Requirement: Return only the lines of the listing below that run from the line with "You are a GUI" through the line with "Collapse the Fasteners", both ends included, exactly as written.
**** Dataset content ****
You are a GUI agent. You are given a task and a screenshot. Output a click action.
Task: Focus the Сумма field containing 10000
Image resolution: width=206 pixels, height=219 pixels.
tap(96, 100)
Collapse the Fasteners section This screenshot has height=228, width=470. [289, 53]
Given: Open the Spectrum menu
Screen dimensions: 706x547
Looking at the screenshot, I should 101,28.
****
**** Dataset content ****
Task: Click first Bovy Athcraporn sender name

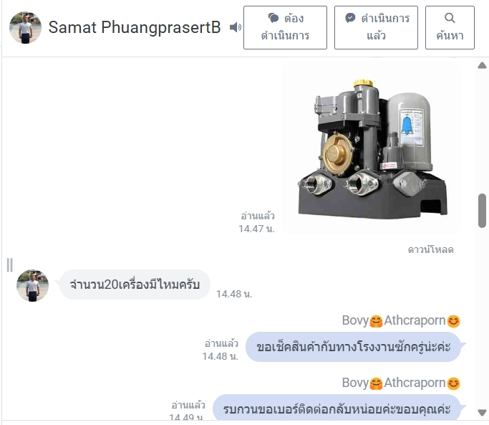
****
Response for this exercise:
You are a GUI agent. You are given a task and a screenshot. Output a click action.
Task: Focus the Сумма field containing 10000
Image resolution: width=206 pixels, height=219 pixels.
tap(96, 100)
Collapse the Fasteners section This screenshot has height=228, width=470. [289, 53]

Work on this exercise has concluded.